Problem to solve: Find the line that contains "Image resolution: width=1568" in the records below, then repeat exactly that line and each one after it, leaving pictures out.

════

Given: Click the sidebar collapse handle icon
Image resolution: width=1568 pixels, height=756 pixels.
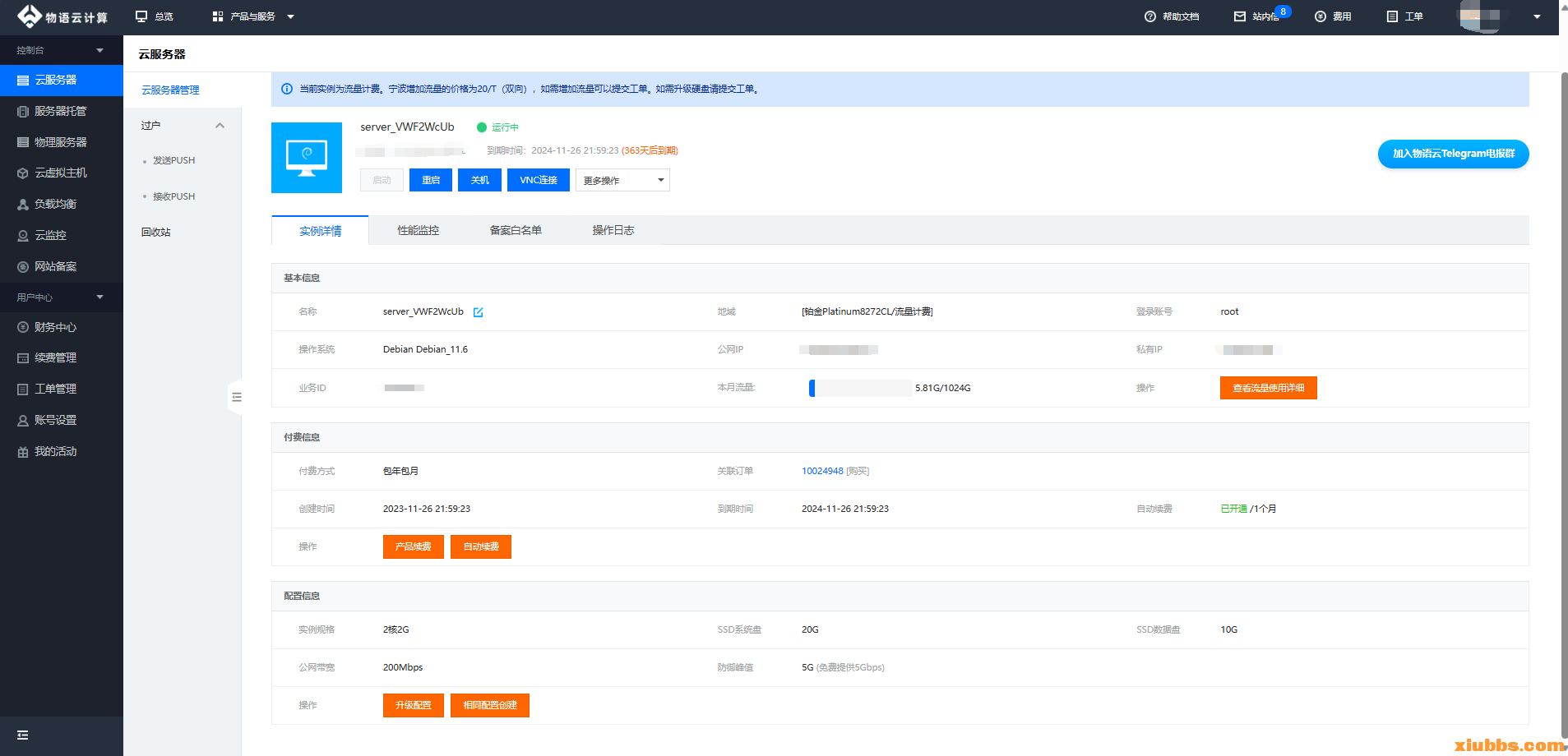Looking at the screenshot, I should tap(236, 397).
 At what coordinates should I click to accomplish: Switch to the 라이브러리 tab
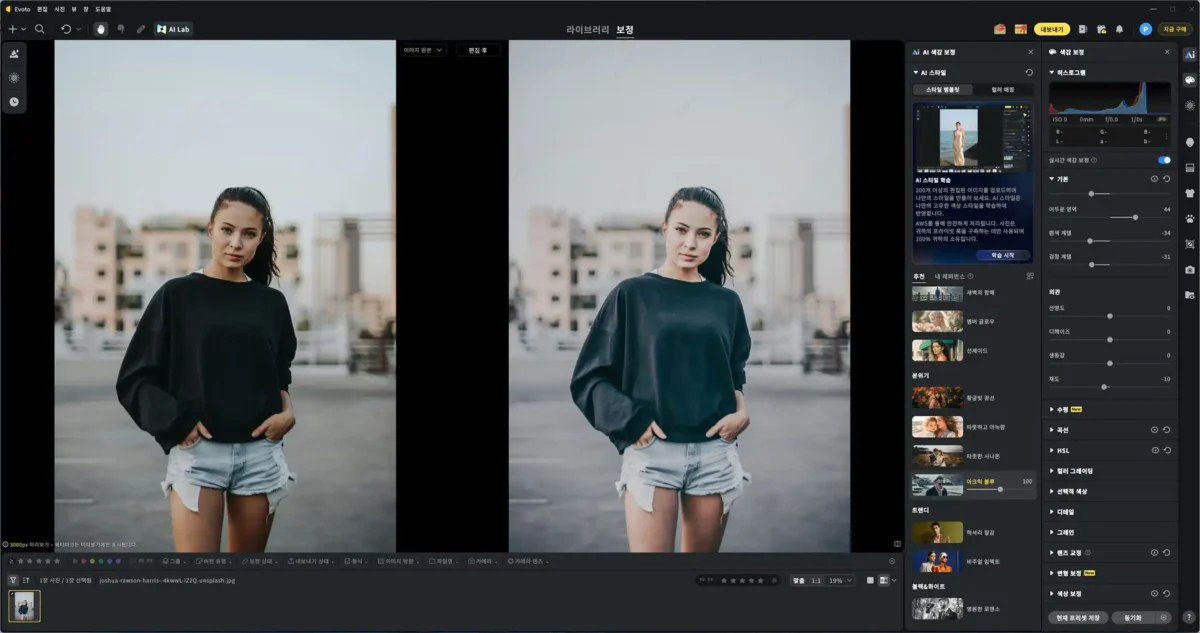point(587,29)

════

Solution to the problem:
Image resolution: width=1568 pixels, height=756 pixels.
Looking at the screenshot, I should tap(236, 397).
 At what coordinates should I click to accomplish: Switch to the 라이브러리 tab
point(587,29)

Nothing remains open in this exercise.